BEGIN

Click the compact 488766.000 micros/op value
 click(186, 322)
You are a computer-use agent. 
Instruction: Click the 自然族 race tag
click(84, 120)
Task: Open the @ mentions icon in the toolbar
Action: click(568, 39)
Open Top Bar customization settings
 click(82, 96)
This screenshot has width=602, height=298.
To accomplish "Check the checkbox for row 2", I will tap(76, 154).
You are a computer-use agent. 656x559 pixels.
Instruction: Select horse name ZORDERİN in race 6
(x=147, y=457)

END
BEGIN

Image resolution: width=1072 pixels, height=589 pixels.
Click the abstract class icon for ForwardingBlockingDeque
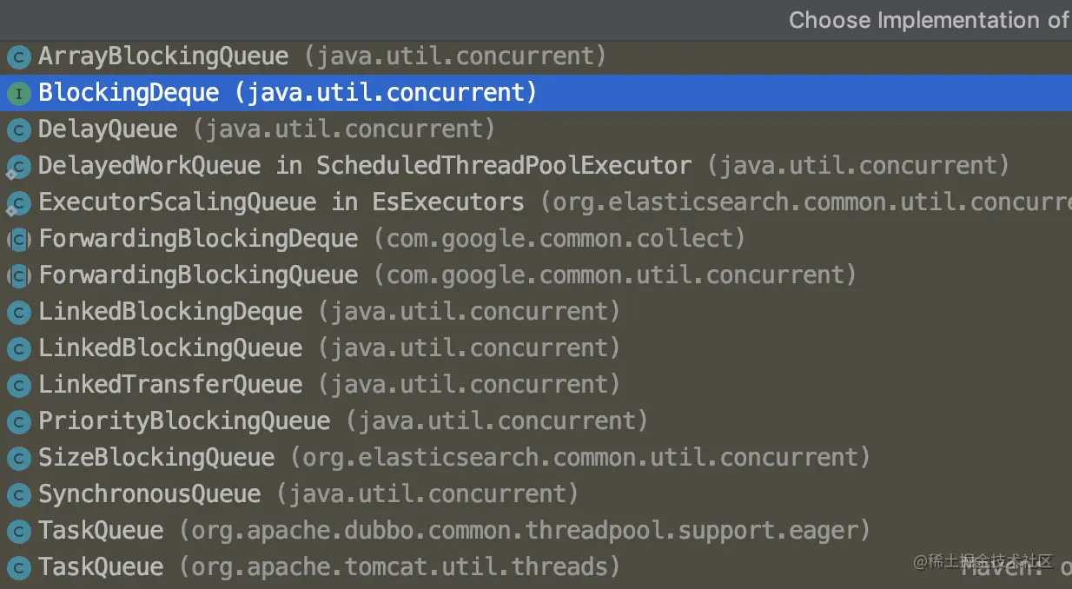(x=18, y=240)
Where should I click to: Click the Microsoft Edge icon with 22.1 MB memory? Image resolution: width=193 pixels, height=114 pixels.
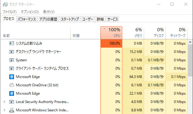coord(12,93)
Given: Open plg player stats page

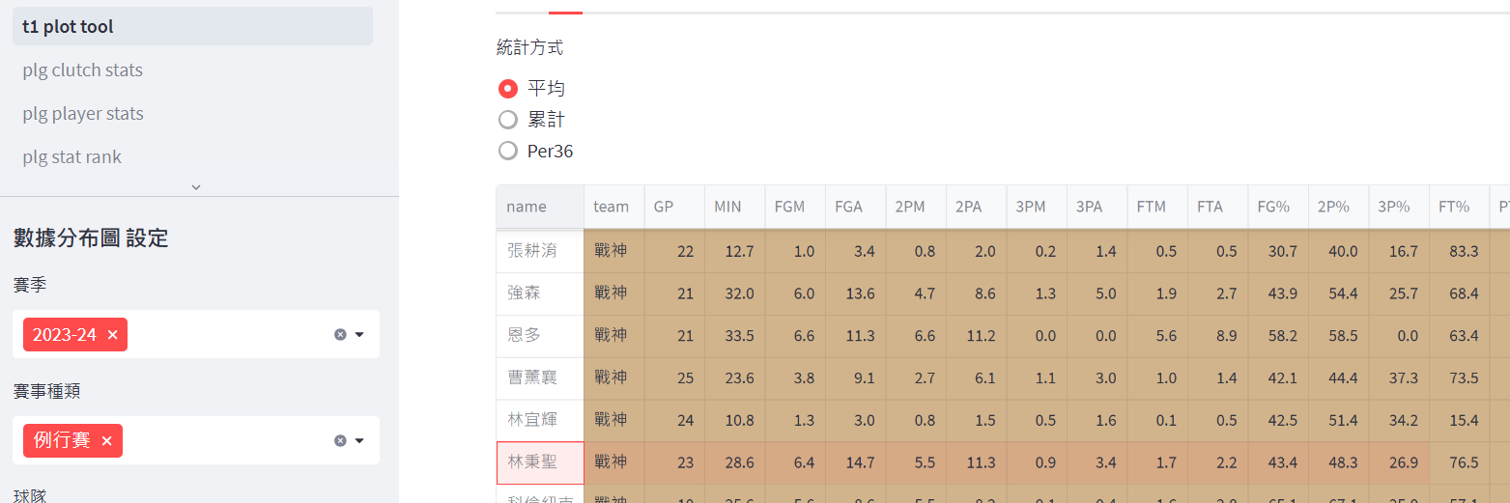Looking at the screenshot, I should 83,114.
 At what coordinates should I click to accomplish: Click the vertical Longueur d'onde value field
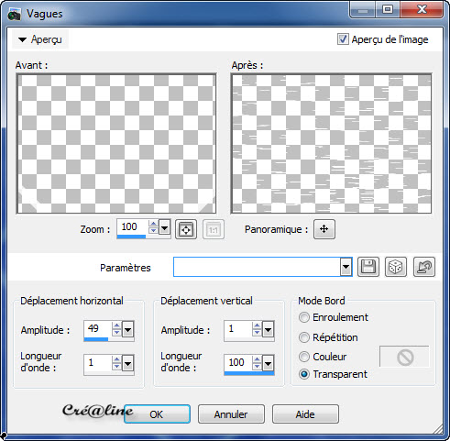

END
BEGIN

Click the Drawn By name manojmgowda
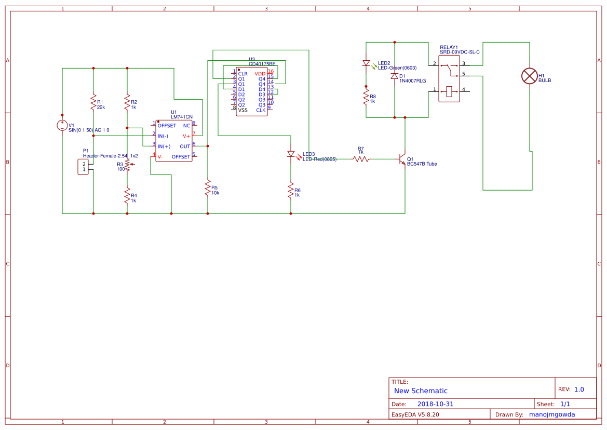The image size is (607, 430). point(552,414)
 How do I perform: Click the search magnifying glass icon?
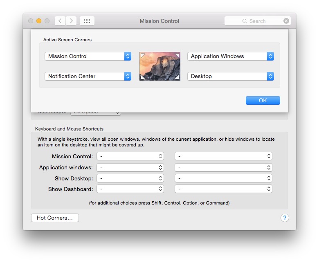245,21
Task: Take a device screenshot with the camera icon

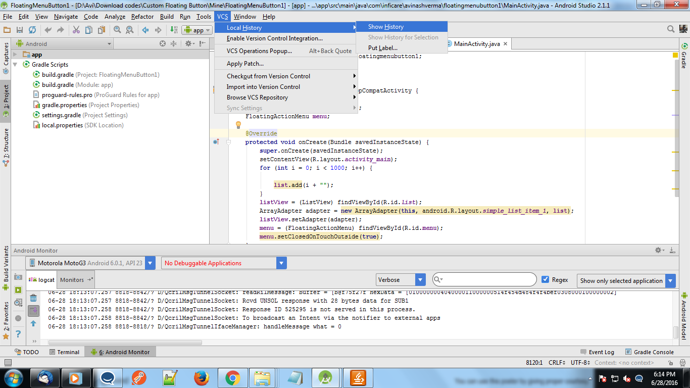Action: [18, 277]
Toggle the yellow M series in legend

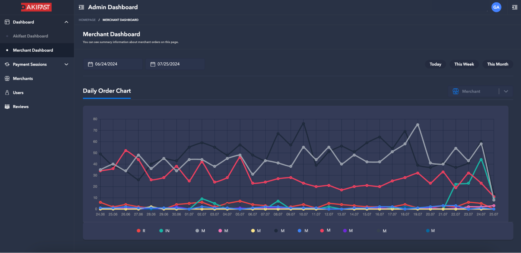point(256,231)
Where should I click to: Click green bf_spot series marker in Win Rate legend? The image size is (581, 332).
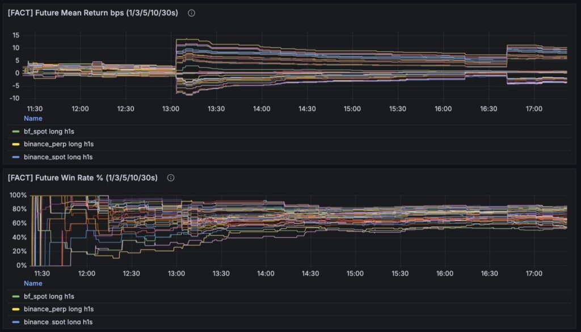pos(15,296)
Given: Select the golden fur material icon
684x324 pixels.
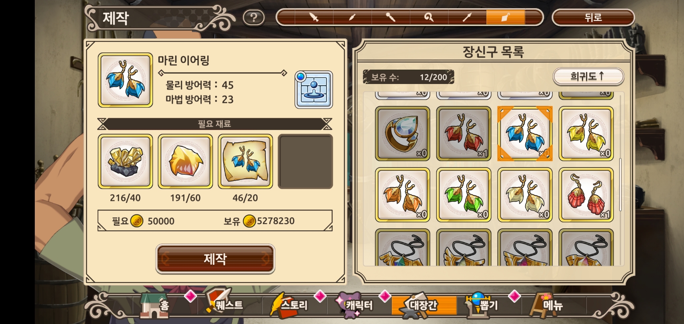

END

## Task brief
Working from the listing above, pick out every line that has "agent" and copy it.

## Response area
You are a computer-use agent. 
You are a computer-use agent. 656x559 pixels.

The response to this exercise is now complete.